He was also discribed as asocial tough, so I assumed introvert because of this.


----------



## EonsInTheNight (Oct 26, 2014)

monemi said:


> Don't remember, but he was a braggert, a womanizer, a compulsive liar, an alcoholic, a soldier, focused on the now, lacked vision/planning etc... If you've actually read about him, I'm not sure how you could conclude he is anything but an ESTP.


"Benson believes the details of Hemingway's life have become a "prime vehicle for exploitation", resulting in a Hemingway industry.[191] Hemingway scholar Hallengren believes the "hard boiled style" and the machismo must be separated from the author himself.[187] Benson agrees, describing him as introverted and private as J. D. Salinger, although Hemingway masked his nature with braggadocio." 

Also, Sallinger found him much softer than his image. Maybe he was like the Eminem of writers, a rather reserved and hard-working artist who puts forward the image of a macho ESTP.
Overall, ISTP seems to fit quite good. Many of the thing you said above aren't exclusive to ESTPs.


----------



## monemi (Jun 24, 2013)

bobnickmad said:


> "Benson believes the details of Hemingway's life have become a "prime vehicle for exploitation", resulting in a Hemingway industry.[191] Hemingway scholar Hallengren believes the "hard boiled style" and the machismo must be separated from the author himself.[187] Benson agrees, describing him as introverted and private as J. D. Salinger, although Hemingway masked his nature with braggadocio."
> 
> Also, Sallinger found him much softer than his image. Maybe he was like the Eminem of writers, a rather reserved and hard-working artist who puts forward the image of a macho ESTP.
> Overall, ISTP seems to fit quite good. Many of the thing you said above aren't exclusive to ESTPs.

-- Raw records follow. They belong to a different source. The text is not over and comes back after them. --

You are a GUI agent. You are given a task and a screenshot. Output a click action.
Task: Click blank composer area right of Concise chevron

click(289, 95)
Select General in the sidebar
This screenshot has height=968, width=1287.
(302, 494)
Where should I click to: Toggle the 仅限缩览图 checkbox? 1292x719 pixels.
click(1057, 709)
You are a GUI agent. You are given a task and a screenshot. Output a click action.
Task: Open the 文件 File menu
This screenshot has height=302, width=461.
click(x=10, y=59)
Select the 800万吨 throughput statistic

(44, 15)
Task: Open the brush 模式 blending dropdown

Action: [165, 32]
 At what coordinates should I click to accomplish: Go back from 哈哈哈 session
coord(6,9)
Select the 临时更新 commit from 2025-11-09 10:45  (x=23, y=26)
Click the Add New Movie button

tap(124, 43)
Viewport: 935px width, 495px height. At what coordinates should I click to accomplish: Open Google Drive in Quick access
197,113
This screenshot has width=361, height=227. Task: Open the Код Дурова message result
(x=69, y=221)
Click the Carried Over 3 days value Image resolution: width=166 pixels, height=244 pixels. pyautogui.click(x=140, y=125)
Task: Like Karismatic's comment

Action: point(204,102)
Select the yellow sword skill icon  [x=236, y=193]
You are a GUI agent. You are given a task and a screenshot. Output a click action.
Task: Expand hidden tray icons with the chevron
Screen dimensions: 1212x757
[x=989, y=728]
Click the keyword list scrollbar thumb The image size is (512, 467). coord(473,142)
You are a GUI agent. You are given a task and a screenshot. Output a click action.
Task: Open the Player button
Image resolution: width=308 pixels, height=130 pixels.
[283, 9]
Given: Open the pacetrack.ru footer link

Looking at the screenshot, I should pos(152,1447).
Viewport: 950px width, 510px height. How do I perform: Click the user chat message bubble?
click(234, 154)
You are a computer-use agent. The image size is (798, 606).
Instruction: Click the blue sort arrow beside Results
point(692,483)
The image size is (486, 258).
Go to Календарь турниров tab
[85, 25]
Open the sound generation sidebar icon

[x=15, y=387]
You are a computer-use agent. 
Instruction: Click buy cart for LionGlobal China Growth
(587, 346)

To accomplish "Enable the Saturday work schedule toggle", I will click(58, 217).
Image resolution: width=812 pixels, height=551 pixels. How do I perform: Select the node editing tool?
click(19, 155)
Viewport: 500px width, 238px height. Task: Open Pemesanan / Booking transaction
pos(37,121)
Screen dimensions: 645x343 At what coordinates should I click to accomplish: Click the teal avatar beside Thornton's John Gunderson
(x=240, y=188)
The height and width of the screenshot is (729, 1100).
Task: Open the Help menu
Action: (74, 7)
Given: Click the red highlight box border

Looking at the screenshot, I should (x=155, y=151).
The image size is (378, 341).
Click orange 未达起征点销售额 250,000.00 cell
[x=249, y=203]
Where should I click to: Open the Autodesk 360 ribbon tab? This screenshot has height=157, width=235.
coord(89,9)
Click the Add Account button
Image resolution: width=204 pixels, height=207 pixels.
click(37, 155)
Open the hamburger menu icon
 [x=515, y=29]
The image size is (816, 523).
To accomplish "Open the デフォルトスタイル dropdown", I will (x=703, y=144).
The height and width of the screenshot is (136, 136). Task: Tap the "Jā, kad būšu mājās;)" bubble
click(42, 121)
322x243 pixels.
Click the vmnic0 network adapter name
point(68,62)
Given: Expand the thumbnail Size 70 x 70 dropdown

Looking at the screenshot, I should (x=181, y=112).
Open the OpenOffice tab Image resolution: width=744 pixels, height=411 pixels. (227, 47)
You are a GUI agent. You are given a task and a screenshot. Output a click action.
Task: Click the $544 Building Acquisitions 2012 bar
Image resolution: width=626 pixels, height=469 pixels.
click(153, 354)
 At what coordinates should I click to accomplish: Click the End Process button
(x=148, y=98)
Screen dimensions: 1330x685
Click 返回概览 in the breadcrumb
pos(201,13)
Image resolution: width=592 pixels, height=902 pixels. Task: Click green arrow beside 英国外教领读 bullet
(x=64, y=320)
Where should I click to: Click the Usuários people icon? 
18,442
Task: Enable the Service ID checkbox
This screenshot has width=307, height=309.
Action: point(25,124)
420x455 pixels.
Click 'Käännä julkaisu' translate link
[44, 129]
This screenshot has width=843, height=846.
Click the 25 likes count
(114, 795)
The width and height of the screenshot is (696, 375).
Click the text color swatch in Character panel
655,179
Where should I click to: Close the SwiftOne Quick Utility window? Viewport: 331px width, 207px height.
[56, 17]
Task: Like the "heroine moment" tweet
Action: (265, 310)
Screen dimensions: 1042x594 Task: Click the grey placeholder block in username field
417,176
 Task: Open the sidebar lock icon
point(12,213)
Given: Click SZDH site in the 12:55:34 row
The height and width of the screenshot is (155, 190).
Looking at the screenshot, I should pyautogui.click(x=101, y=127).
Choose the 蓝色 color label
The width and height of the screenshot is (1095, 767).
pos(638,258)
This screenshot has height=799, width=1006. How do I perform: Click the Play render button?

And you're clearly not understanding ESTP's.


----------



## O_o (Oct 22, 2011)

I sniffed out people discussing Nikola Tesla : 

He is an INTJ. Te > Ti. 
Ni > Ne
Don't let stereotypes and the "inventor : ENTP" deter (actually, I think Te users are far more likely to actually construct something in the 'real world' over Ti dominants but that's kind of sticky so anyways) . Fi use of Fi user is also fairly easy to sniff out in the sir. 
There are further videos which do a fine job at discussing this.

He has his own corner in Bryant park in Manhattan, isn't that cute? Must be where he met his white pidgin buddy.


----------



## ae1905 (Jun 7, 2014)

O_o said:


> I sniffed out people discussing Nikola Tesla :
> 
> He is an INTJ. Te > Ti.
> Ni > Ne
> ...


I'm not sure what type Tesla was but ENTPs are not Ti-doms. I started reading about him and noticed a couple of things: one, he was a good public speaker and showman; and two, he had a gambling addiction when young that caused him to leave school. Neither of these things point to INTJ. Otoh, when he was in school, he worked hard and got good grades. But these are just some quick impressions, certainly not enough to type him.


----------



## O_o (Oct 22, 2011)

ae1905 said:


> I'm not sure what type Tesla is but ENTPs are not Ti-doms. I started reading about him and noticed a couple of things: one, he was a good public speaker and showman; and two, he had a gambling addiction when young that caused him to not finish school. Neither of these things point to INTJ. Otoh, when he was in school, he worked hard and got good grades. But these are just some quick impressions, certainly not enough to type him.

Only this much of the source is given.